Siempre queda la historia: ni los Kirchner ni sus aliados se jugaron jamás en la difícil, lo permanente fueron los negocios, el juego y la obra pública, y lo casual fueron los derechos humanos, recuperación tardía y deformada que dejó fuera del respeto colectivo a lo más digno que habíamos logrado forjar. Como diría el viejo Discepolín, “Igual que en la vidriera irrespetuosa de los cambalaches se ha mezclao la vida”. En ese espacio quedaron amontonados viejos sueños con algunos bohemios y mayoritarios personajes hijos de la más espuria escuela de la ambición.
He transitado el desafío de cruzarme en los caminos de muchos apasionados por forjar un mundo nuevo; a muchos los pude llegar a comprender, a otros ni siquiera lo intenté pero jamás deje de respetar y hasta a veces admirar su compromiso, pero al kirchnerismo no le quedó un lugar en mi pretendida amplitud mental. Para mi gusto, lo esencial fueron los negocios, y los discursos tan solo una cobertura de los mismos. Los discursos y las pretensiones progresistas y hasta izquierdistas nunca fueron reales.

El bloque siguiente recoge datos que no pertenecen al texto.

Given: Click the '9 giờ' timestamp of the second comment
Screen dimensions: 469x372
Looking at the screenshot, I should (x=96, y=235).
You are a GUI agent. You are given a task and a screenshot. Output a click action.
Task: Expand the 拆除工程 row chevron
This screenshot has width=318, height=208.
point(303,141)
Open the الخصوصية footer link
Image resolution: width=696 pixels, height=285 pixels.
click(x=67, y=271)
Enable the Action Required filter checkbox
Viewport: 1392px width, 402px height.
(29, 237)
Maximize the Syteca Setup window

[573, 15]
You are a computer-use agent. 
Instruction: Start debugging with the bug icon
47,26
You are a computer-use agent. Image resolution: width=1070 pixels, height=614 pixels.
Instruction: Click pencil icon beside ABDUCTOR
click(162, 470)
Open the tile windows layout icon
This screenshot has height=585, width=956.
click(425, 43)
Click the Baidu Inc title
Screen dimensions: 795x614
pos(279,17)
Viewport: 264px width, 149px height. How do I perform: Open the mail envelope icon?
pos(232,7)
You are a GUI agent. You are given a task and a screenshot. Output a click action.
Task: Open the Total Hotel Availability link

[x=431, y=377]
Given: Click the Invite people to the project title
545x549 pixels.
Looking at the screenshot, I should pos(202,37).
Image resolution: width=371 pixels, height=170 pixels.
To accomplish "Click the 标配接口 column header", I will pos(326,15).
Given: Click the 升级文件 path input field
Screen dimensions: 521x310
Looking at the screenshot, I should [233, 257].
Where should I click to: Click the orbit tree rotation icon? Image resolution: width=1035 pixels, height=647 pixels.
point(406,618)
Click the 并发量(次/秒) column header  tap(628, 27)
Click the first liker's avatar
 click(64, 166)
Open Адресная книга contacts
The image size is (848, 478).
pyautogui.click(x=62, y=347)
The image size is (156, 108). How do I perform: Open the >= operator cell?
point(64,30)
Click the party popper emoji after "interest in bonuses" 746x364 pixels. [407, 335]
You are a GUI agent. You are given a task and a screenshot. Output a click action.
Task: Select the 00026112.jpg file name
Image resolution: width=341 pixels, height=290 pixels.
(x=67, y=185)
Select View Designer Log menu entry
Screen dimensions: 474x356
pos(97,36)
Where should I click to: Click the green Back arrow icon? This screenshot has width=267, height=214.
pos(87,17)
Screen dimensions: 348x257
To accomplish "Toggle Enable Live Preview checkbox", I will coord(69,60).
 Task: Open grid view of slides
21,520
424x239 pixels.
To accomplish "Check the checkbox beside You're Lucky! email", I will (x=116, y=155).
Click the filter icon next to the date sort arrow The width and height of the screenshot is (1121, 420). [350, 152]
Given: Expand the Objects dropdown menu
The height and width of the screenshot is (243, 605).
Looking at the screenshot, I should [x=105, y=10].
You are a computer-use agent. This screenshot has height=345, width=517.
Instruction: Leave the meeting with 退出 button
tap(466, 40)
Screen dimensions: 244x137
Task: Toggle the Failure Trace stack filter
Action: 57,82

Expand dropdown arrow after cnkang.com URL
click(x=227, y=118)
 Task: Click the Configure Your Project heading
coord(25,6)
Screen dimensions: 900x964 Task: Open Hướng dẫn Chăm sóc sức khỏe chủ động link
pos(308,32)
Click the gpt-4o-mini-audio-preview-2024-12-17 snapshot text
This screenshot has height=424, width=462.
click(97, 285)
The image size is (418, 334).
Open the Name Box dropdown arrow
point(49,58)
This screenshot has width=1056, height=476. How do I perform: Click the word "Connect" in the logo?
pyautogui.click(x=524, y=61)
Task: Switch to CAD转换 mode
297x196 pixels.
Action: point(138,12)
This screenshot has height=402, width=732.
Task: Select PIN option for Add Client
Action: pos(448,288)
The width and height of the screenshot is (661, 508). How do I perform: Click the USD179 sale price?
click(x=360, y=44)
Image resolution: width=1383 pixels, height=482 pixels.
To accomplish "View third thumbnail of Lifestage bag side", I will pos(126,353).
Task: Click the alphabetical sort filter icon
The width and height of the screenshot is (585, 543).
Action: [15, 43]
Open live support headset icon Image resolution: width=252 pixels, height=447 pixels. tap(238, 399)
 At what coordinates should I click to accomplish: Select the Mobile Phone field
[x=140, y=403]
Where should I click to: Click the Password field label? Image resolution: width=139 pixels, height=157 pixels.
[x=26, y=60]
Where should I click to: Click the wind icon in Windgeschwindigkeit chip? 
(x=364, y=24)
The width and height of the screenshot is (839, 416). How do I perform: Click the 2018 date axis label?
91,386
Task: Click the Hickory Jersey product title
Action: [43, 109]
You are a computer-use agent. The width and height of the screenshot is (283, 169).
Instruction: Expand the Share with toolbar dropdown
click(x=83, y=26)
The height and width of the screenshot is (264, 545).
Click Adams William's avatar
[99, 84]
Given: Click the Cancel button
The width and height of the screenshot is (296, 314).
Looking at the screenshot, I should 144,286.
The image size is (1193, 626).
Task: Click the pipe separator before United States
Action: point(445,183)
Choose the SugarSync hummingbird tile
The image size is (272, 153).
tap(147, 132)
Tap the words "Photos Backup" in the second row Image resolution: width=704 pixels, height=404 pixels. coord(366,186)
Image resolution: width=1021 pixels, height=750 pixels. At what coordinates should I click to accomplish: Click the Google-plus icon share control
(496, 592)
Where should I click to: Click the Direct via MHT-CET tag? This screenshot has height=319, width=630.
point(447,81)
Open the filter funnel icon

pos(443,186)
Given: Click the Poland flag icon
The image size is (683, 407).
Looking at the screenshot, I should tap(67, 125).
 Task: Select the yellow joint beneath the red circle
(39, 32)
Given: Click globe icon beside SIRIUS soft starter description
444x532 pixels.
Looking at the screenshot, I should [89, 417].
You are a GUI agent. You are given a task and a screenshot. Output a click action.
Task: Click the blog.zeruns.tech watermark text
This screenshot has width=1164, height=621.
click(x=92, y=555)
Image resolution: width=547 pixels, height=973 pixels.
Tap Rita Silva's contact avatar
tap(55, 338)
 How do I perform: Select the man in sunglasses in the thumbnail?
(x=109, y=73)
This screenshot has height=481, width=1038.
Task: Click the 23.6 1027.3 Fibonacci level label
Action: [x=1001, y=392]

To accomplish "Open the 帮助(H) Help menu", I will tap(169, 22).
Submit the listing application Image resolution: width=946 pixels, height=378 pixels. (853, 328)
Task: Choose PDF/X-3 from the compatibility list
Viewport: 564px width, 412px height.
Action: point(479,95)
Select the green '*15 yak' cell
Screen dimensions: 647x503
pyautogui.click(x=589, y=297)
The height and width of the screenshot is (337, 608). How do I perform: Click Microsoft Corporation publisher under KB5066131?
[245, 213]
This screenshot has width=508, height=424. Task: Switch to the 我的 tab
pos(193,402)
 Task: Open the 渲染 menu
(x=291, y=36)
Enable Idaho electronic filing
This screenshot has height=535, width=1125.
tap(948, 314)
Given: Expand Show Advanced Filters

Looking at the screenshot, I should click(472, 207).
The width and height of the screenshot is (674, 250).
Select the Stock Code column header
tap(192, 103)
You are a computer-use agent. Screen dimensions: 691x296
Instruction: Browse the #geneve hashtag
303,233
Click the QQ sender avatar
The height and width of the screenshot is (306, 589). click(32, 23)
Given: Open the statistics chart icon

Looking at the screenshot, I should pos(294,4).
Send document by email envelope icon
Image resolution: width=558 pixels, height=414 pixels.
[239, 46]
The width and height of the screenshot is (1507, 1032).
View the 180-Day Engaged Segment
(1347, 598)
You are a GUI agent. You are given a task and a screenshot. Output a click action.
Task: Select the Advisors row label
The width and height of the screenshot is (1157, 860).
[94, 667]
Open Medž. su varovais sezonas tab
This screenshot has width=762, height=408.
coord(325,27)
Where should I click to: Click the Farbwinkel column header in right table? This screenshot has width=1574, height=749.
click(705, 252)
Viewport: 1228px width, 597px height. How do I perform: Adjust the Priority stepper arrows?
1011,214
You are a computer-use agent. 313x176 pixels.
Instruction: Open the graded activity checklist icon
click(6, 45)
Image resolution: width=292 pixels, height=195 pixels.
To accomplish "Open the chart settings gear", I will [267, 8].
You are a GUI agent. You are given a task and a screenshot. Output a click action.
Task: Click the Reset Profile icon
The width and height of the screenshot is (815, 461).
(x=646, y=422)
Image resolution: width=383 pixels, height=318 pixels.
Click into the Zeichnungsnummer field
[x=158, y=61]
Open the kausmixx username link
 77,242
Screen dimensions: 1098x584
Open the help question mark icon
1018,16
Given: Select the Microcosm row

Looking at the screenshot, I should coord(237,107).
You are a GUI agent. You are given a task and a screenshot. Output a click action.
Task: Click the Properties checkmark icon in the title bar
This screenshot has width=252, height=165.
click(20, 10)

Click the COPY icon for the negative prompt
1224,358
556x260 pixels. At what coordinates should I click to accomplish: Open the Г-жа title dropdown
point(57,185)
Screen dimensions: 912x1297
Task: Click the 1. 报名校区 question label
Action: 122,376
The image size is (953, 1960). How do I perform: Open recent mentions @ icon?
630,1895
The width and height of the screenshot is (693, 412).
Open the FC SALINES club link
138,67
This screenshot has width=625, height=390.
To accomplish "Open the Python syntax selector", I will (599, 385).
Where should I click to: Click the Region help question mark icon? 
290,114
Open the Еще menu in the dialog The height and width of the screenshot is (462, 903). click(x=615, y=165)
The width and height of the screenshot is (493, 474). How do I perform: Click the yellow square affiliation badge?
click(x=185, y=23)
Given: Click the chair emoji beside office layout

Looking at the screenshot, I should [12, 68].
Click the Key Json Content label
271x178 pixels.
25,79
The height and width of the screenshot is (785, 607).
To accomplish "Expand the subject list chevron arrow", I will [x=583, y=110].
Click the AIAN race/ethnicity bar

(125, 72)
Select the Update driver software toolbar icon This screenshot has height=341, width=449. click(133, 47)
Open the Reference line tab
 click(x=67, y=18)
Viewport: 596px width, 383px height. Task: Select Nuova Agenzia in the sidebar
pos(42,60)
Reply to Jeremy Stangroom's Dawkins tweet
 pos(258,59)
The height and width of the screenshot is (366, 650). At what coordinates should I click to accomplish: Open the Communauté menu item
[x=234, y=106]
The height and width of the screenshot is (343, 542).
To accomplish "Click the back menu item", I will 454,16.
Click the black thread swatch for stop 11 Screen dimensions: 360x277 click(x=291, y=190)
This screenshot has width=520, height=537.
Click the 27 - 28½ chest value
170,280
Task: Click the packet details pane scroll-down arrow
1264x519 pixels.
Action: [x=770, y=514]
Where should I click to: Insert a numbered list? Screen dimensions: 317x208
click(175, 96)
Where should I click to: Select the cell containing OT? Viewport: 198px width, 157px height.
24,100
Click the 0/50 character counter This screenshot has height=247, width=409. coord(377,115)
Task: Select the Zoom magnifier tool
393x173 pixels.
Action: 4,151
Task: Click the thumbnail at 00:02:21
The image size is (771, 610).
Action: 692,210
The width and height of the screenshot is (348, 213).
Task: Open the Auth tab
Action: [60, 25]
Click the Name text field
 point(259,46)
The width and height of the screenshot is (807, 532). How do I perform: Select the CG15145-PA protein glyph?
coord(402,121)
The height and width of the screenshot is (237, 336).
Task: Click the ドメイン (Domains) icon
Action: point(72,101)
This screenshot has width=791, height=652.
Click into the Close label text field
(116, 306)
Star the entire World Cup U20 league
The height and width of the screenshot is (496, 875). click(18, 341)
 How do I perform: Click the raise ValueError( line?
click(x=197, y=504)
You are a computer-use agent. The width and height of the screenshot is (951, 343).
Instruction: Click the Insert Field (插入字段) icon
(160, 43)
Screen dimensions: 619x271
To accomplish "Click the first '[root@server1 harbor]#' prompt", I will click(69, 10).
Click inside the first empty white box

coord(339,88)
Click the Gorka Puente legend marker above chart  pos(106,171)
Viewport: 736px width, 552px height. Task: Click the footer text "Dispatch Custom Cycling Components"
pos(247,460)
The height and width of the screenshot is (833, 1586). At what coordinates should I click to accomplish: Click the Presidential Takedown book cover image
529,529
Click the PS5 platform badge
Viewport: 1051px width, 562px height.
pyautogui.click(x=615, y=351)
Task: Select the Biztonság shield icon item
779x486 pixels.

Eligieron como enemigo al disidente y se convirtieron en cómplices de todos los negociados. Solo pensar y opinar distinto fue motivo de persecución; el resto, capitales concentrados e injusticias varias, esas no fueron tocadas en la misma medida en que los que saquean suelen hacer silencio para no llamar la atención. Y eso fue el kirchnerismo, al menos para mí, una degradación de la mística al servicio de los peores negociados. El kirchnerismo fue una enfermedad pasajera de la política, oscuro fruto de la peor enfermedad, el autoritarismo, que puede engendrar el poder. Hoy gobierna la centro-derecha y respeta la democracia. Esa y no otra fue la razón por la cual el capitalismo derrotó a sus enemigos. Por eso ganó Macri, por eso lo volvería a votar, y en ese espacio necesitamos exigir y forjar ahora el camino democrático hacia la justicia social. Ese que si hubiera ganado Scioli nunca se habría vuelto posible.
Cristina nos dejó una secta como legado, un conjunto de personas que necesitaban creer en algo, y como toda secta es inmune a la realidad. Los delitos quedan al desnudo, los fanáticos siguen aplaudiendo; es bueno que lo hagan, solo tienen vedado pensar.